## ABOUT THIS EXERCISE
Go through the entries below and give the number of lines that have the string "agent", and only that.

## PROVIDED DATA
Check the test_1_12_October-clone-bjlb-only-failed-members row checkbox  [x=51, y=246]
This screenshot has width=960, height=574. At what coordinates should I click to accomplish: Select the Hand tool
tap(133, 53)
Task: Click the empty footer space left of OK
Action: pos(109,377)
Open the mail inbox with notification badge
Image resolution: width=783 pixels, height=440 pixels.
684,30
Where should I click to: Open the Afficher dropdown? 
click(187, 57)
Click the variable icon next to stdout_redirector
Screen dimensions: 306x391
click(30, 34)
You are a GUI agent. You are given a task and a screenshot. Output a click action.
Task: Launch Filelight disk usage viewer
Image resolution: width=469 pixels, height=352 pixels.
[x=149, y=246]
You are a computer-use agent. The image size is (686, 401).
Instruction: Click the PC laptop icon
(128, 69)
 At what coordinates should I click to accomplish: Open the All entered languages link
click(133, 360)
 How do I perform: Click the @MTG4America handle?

## RESPONSE TO THE TASK
2